A researcher wants to determine whether a new tutoring program causes higher test scores. She recruits 60 students and lets them choose whether to join the tutoring group or the control group. What is the primary problem with this design?
AThe sample size is too small to detect an effect
BSelf-selection means the groups may differ in motivation before the program starts, confounding the results
CThe researcher should have used a within-subjects design instead
DField experiments cannot establish causation
Allowing participants to self-select into conditions destroys the logic of a true experiment. Students who volunteer for tutoring may already be more motivated or academically engaged than those who opt out. Any score difference at the end cannot be attributed to the tutoring program alone — it may reflect pre-existing differences. Random assignment prevents this by ensuring that motivation, ability, and all other individual differences are distributed evenly across groups by chance.
Question 2 True / False
Random assignment and random sampling are two names for the same procedure in experimental research.
TTrue
FFalse
Answer: False
Random sampling refers to how you select participants from the population to include in your study — it determines external validity (generalizability). Random assignment refers to how you allocate participants who are already in your study to experimental conditions — it determines internal validity (ability to infer causation). A study can have one without the other: a convenience sample (no random sampling) that is randomly assigned to conditions can still establish causation within that sample, just with limited generalizability.
Question 3 Short Answer
What is the difference between a between-subjects and a within-subjects experimental design, and give one advantage of each?

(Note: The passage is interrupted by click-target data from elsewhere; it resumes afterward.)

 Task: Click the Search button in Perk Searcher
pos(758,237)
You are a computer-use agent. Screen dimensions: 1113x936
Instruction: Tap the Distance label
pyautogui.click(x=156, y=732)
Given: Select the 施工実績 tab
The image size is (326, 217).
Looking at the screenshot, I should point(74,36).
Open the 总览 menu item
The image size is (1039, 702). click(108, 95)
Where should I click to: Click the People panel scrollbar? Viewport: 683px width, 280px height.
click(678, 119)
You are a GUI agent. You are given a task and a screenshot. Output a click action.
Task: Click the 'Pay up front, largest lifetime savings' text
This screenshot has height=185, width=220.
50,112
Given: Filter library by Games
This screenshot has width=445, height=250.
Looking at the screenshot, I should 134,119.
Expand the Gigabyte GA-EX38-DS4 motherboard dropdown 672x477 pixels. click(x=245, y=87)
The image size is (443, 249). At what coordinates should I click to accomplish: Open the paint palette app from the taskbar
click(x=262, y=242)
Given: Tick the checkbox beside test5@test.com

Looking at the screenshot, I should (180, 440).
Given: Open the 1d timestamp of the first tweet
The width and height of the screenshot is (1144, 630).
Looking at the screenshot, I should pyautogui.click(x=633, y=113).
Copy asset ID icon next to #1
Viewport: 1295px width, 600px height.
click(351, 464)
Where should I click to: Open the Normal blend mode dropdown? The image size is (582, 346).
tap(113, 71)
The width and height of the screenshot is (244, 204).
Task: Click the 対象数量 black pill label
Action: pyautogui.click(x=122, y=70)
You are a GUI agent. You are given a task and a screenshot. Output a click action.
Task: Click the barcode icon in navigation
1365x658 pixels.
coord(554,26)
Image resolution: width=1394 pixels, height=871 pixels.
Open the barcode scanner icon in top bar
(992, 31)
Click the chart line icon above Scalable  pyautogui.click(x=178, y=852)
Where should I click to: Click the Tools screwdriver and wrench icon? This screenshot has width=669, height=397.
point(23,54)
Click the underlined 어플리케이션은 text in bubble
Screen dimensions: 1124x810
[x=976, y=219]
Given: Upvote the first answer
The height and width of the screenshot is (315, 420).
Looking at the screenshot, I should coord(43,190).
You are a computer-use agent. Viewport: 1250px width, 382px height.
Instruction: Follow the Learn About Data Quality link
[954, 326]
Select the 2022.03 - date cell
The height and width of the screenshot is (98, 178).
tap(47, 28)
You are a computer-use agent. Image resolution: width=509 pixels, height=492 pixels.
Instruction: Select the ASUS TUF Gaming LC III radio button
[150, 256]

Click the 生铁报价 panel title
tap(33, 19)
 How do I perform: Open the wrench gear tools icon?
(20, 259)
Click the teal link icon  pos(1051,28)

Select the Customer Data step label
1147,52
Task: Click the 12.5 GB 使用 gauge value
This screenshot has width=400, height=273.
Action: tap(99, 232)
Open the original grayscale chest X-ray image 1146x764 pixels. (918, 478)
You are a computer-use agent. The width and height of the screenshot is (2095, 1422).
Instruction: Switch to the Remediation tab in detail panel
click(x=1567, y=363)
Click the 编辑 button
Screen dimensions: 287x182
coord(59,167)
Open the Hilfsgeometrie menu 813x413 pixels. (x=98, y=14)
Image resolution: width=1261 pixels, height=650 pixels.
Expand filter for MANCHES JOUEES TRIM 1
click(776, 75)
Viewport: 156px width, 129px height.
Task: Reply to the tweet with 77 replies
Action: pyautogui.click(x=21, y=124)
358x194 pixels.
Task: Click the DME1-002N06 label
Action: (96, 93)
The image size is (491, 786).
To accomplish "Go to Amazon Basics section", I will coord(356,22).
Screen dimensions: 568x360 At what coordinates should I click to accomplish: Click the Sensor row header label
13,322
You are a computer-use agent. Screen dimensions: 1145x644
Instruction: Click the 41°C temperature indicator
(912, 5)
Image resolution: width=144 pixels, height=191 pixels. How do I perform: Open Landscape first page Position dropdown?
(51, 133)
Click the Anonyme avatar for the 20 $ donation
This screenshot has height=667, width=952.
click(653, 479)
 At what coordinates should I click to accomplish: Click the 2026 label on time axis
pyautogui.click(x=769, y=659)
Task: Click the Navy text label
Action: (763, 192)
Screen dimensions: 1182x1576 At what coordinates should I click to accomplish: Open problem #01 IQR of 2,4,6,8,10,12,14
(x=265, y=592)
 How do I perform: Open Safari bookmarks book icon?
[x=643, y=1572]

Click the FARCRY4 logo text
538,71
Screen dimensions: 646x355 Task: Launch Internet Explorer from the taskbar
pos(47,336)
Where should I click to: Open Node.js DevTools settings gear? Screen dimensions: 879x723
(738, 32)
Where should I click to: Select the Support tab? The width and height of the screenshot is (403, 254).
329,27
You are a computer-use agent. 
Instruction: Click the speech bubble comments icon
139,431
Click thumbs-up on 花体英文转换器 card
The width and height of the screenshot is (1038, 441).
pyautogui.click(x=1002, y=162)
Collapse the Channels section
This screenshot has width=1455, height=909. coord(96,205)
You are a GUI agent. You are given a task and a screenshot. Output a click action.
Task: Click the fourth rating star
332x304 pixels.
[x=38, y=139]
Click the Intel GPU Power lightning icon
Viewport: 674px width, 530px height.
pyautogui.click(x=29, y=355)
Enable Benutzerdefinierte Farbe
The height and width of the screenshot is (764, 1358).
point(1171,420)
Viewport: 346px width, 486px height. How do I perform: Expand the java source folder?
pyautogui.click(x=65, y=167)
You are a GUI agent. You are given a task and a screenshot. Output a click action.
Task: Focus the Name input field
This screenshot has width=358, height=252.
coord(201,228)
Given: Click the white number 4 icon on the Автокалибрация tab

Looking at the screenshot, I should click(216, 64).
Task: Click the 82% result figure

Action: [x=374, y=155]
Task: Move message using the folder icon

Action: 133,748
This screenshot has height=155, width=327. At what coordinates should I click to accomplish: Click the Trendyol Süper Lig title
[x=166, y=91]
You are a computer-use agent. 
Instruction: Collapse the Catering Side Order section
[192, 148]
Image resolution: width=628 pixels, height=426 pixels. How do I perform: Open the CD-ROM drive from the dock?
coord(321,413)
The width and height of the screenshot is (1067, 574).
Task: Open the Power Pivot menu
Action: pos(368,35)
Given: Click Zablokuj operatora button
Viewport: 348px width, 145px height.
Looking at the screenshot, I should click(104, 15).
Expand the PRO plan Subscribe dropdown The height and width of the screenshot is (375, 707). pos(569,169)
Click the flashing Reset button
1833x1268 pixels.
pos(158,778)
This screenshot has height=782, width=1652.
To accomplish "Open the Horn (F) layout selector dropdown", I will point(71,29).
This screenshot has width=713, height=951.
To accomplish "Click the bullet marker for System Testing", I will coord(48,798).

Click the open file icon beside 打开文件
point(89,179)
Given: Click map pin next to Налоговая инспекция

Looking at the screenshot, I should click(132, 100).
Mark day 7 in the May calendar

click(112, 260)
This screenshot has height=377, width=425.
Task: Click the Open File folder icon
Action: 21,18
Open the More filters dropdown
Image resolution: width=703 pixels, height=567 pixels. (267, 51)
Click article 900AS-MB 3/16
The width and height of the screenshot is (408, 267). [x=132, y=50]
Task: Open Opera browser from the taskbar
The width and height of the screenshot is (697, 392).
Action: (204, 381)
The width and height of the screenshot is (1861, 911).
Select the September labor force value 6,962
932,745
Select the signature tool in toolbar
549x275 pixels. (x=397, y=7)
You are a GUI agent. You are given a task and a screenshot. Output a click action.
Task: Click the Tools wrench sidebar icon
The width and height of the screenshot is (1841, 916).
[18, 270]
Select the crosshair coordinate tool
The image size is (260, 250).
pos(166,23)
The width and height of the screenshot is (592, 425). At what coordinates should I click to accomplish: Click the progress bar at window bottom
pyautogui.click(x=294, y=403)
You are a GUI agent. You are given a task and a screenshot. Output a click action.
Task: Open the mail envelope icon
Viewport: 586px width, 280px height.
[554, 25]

Think about your answer, then reveal below.
Model answer: Between-subjects: different participants are in each condition. Advantage: no carryover effects — participants cannot be influenced by exposure to other conditions. Within-subjects: the same participants experience all conditions. Advantage: each participant serves as their own control, eliminating individual-difference variability and requiring fewer total participants.
The choice between designs involves a trade-off. Between-subjects designs require more participants (separate groups for each condition) but avoid order effects, practice effects, and demand characteristics that arise when the same person completes multiple conditions. Within-subjects designs are statistically more powerful for detecting effects because individual differences are removed from the error term, but they require counterbalancing to control for carryover effects.